Executive Director, Glendale College Foundation
So, you are thinking of applying for a grant from the Foundation this year, but you’re not sure if your idea will fly? What kind of projects does the Foundation fund, anyway? Do I have a chance? Is it worth the time/trouble/work?
As the May 27 deadline approaches, we thought an inside look at what goes into the decision making process might be helpful.
Who decides what gets funded? The grants committee is made up of Foundation board members, including a Senate representative. It is chaired by an appointed board member. Members (usually between 10 to 12 people) review all the applications. Then they come together as a group to discuss the merits of each proposal. Their goal is to fund as many projects as possible from the available “undesignated” money. We have been able to increase the $$’s given out each year since the grant programs inception.
Where does this “undesignated money” come from? Members of the President’s Circle help to fund our grants. A President’s Circle member is a donor who donates $1,000 or more each year that is “undesignated”. Many board members, administrators, faculty, alumni and members of the public are members. Learn more about this.
What kind of things have you funded in the past? “Okay”, you’re saying. “That’s all great, but will my idea have a chance? And what’s the pattern here?” Well, here’s the good news. What we’ve funded in the past is all over the map. From sending students to the United Nations to purchasing a cyclograph machine for organic chemistry and everything in between. Like replacing chairs in a classroom, buying skeletons for biology, and replacing aging fitness equipment that was literally held together by band-aides. It is all based on how much money is available and how the Foundation can make a maximum impact on the college and student success.
Here is what a couple of our satisfied recipients wrote:
“Thank you again for giving my students an opportunity to express their gratitude for providing the funds for cyclograph. It is an outstanding instrument, and like Bradley (a student) emphasized, knowing how to use it will put our students ahead of their competitors. Thank you for empowering these bright individuals and giving them a brighter future.

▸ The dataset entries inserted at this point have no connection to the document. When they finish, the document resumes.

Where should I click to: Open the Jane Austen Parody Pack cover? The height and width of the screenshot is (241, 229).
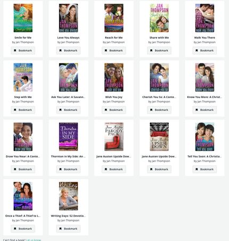(114, 136)
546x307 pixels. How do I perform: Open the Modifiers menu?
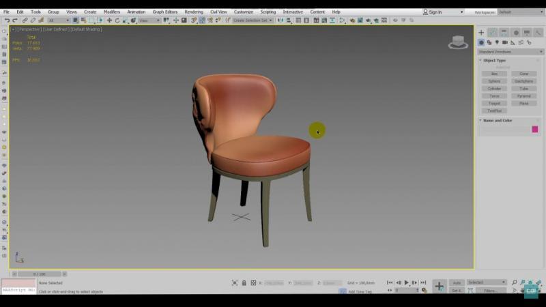point(111,12)
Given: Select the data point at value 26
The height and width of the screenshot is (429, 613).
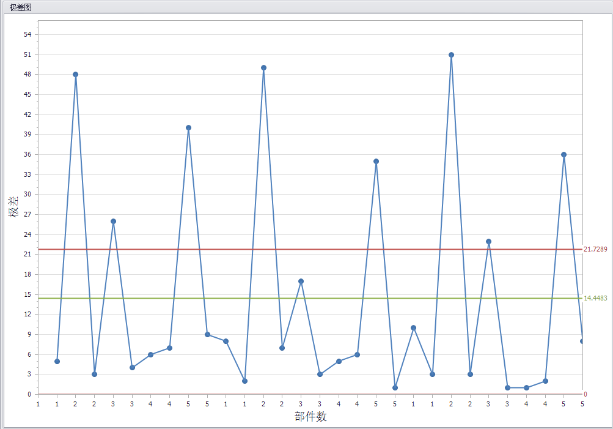Looking at the screenshot, I should point(113,222).
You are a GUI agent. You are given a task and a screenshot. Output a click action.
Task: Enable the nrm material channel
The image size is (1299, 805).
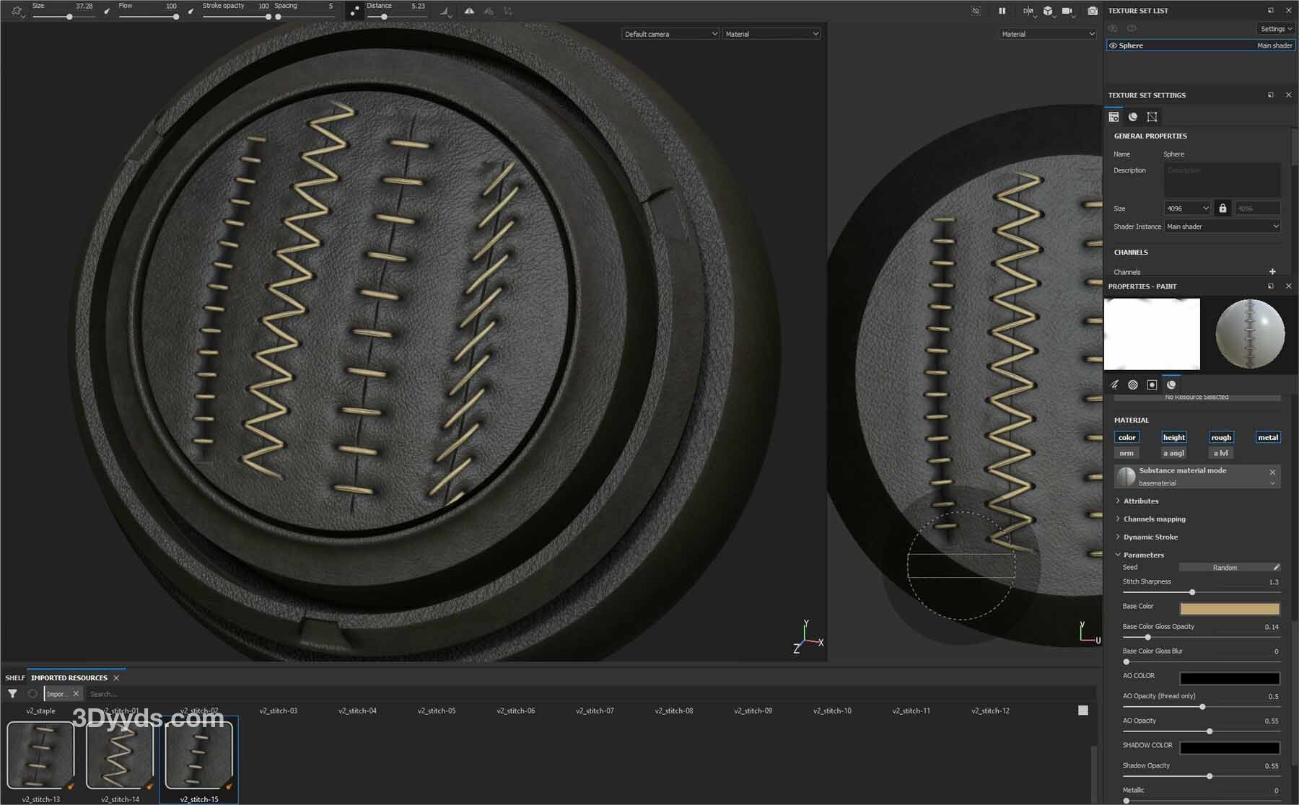pyautogui.click(x=1127, y=453)
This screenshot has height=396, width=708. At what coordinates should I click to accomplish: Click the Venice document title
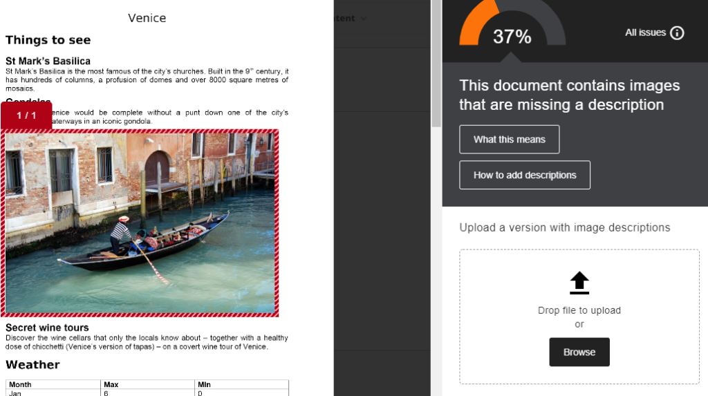pyautogui.click(x=147, y=18)
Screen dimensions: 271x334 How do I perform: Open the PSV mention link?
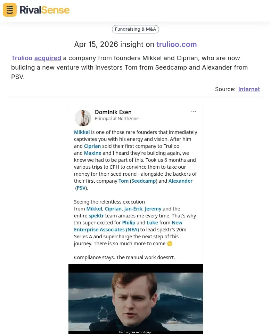[x=81, y=188]

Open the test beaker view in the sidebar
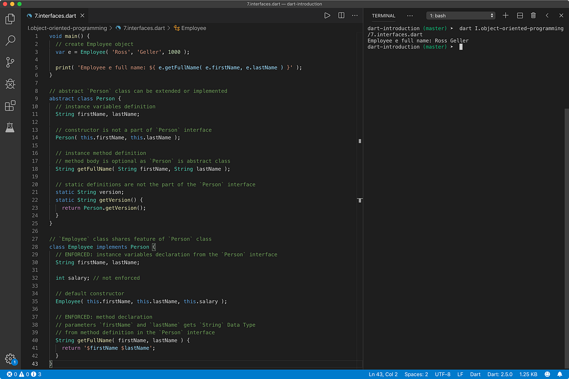tap(9, 127)
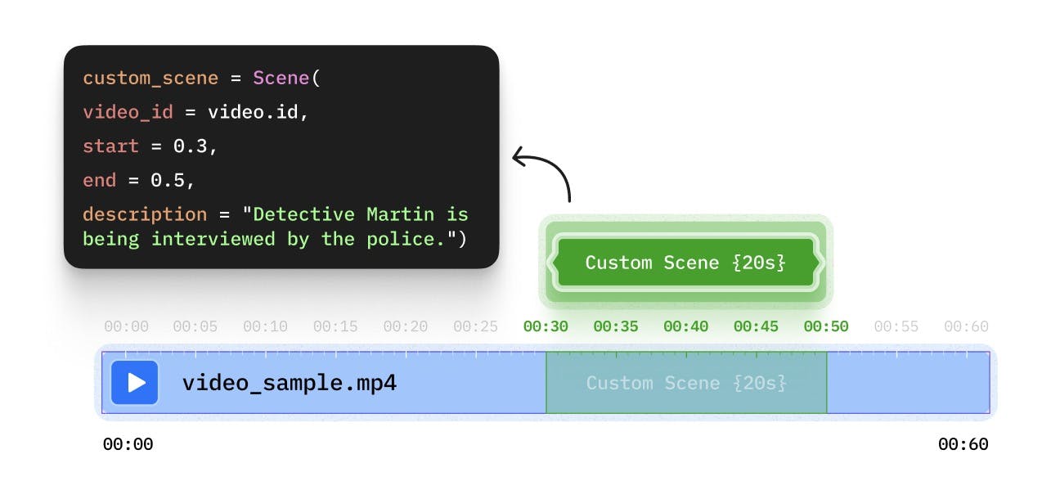Click the highlighted Custom Scene region in the track

686,383
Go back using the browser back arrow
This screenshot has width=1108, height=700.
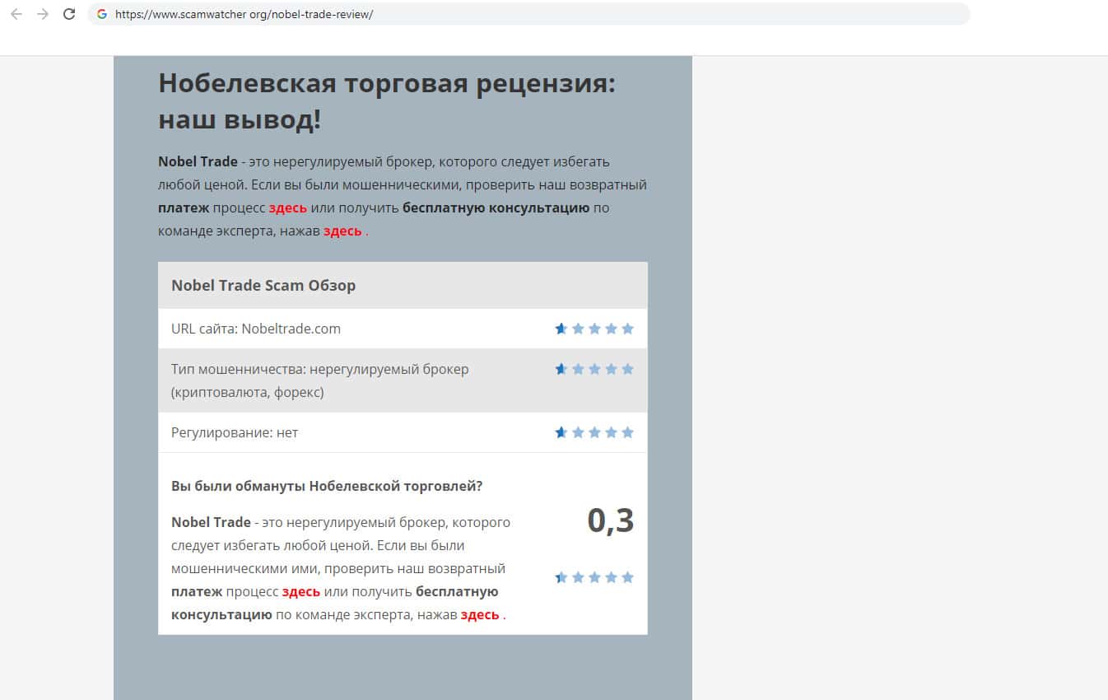click(x=16, y=14)

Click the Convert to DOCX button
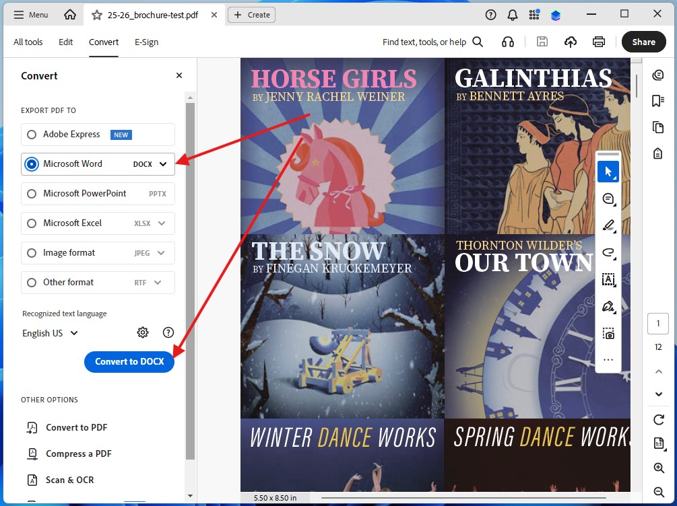[129, 361]
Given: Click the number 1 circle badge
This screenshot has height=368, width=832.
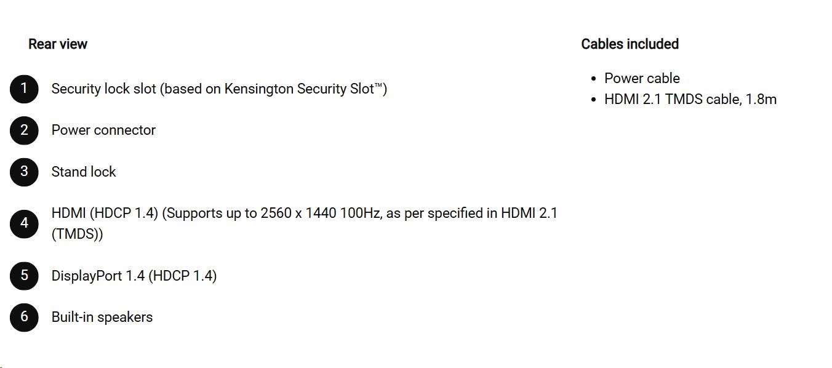Looking at the screenshot, I should [x=24, y=89].
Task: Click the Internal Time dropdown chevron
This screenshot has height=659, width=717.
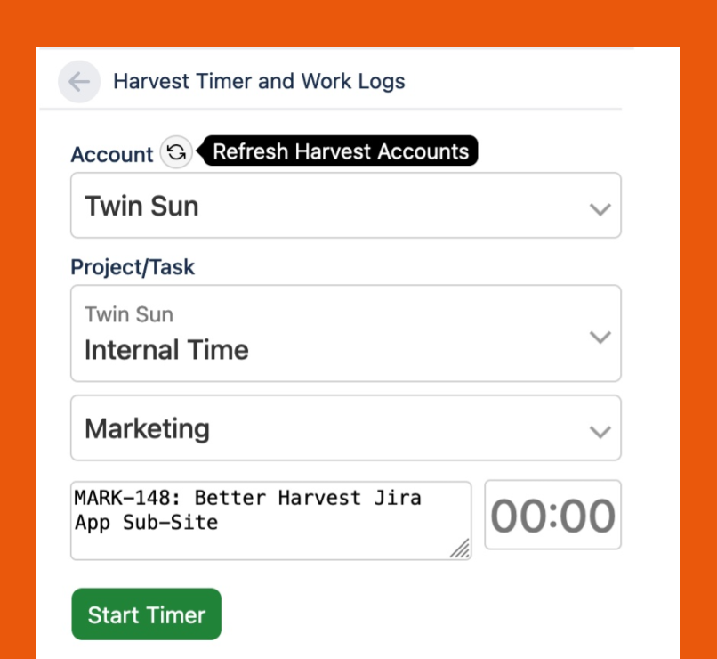Action: 600,338
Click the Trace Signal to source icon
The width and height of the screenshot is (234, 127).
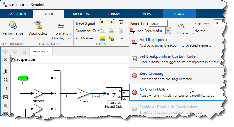[x=103, y=23]
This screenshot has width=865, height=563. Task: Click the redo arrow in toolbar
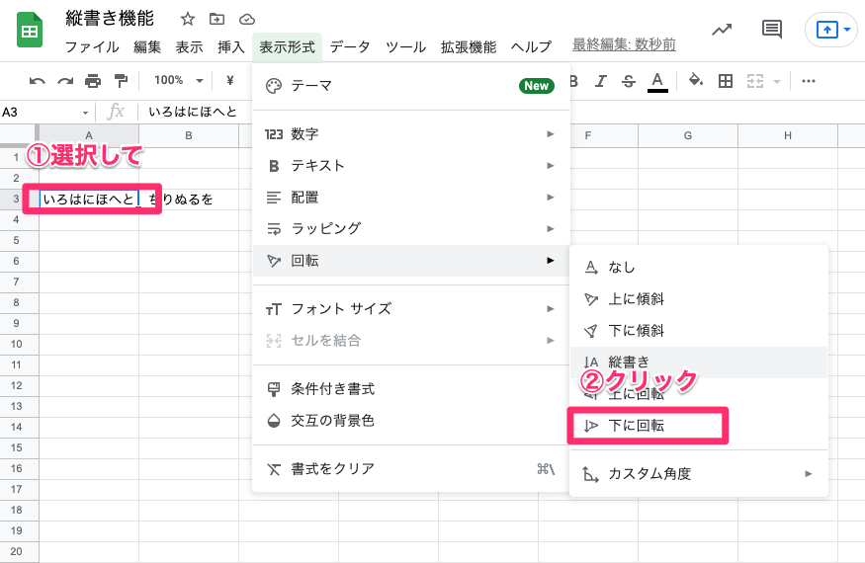pyautogui.click(x=65, y=81)
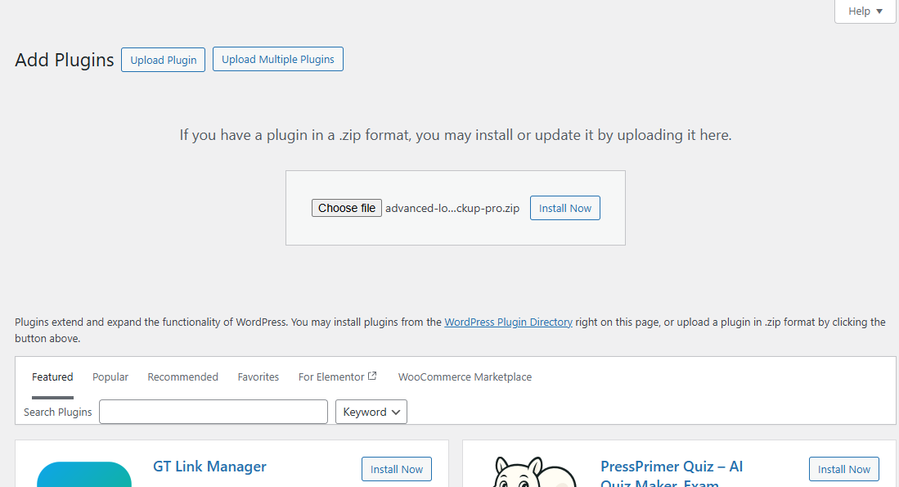This screenshot has height=487, width=899.
Task: Install the GT Link Manager plugin
Action: (x=397, y=469)
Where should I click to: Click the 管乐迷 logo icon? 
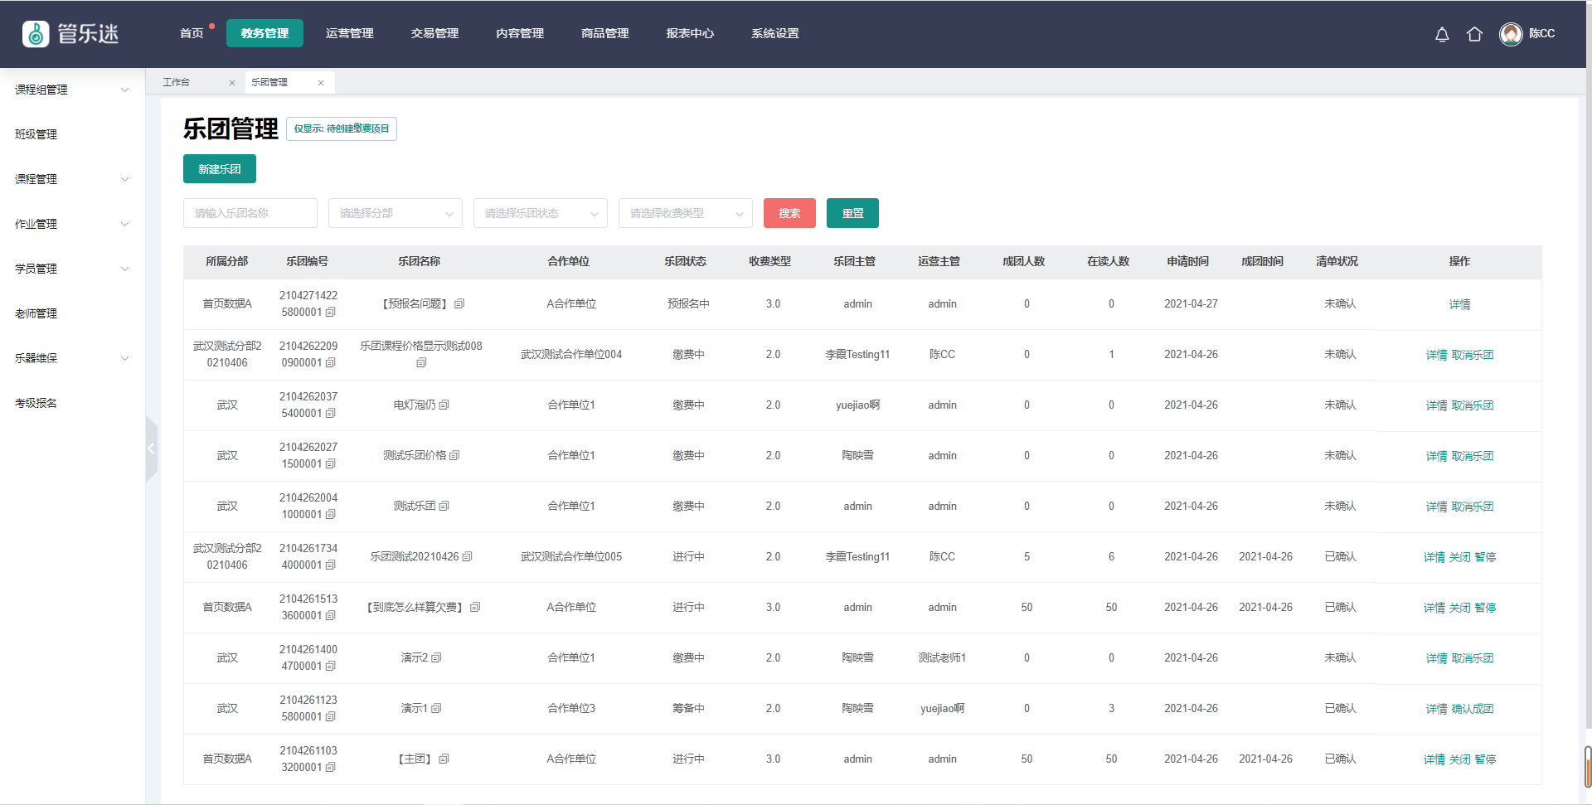pyautogui.click(x=36, y=34)
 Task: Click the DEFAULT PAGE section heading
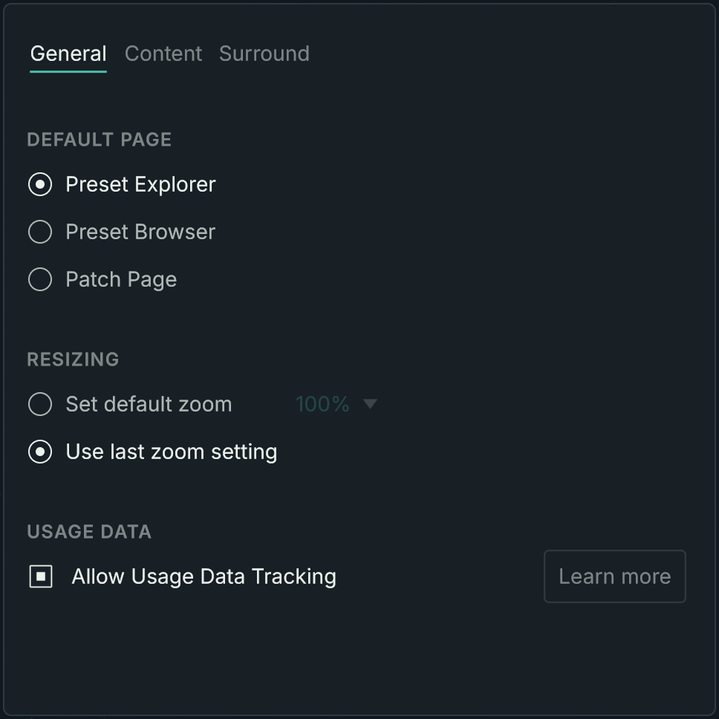click(x=99, y=140)
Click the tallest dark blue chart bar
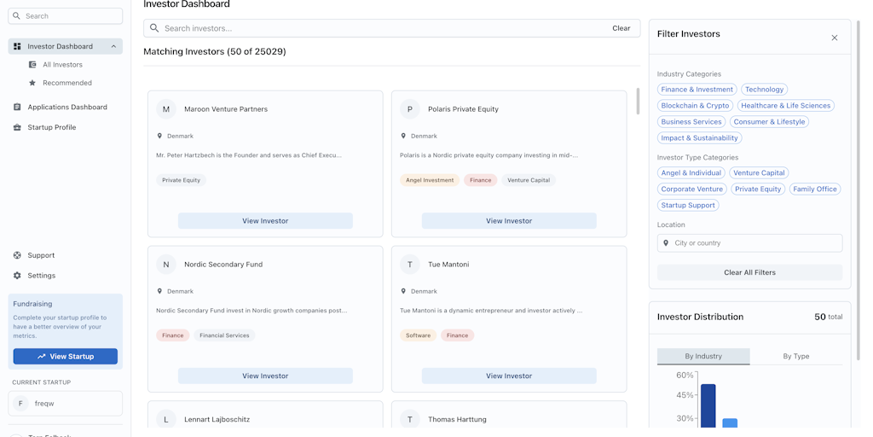 point(708,405)
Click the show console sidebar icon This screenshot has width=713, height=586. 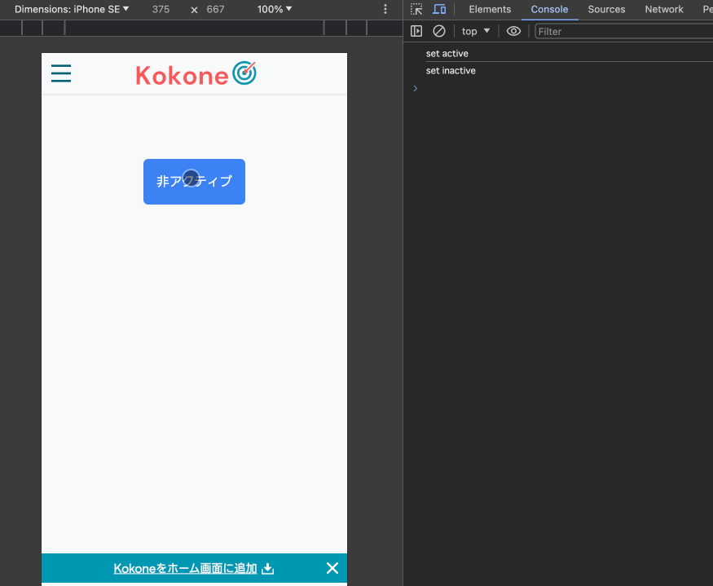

Asmik Oganesyan, Assistant Chemistry Professor”
"My Model United Nations team just returned from New York where they participated in the National Model United Nations Conference. Their participation was in large part due to the Foundation Grant we received. Thanks.”
Cameron Hastings, Instructor of Political Science.
So, we encourage you to send your good ideas to the Foundation.
Just remember the deadline is May 27, 2016.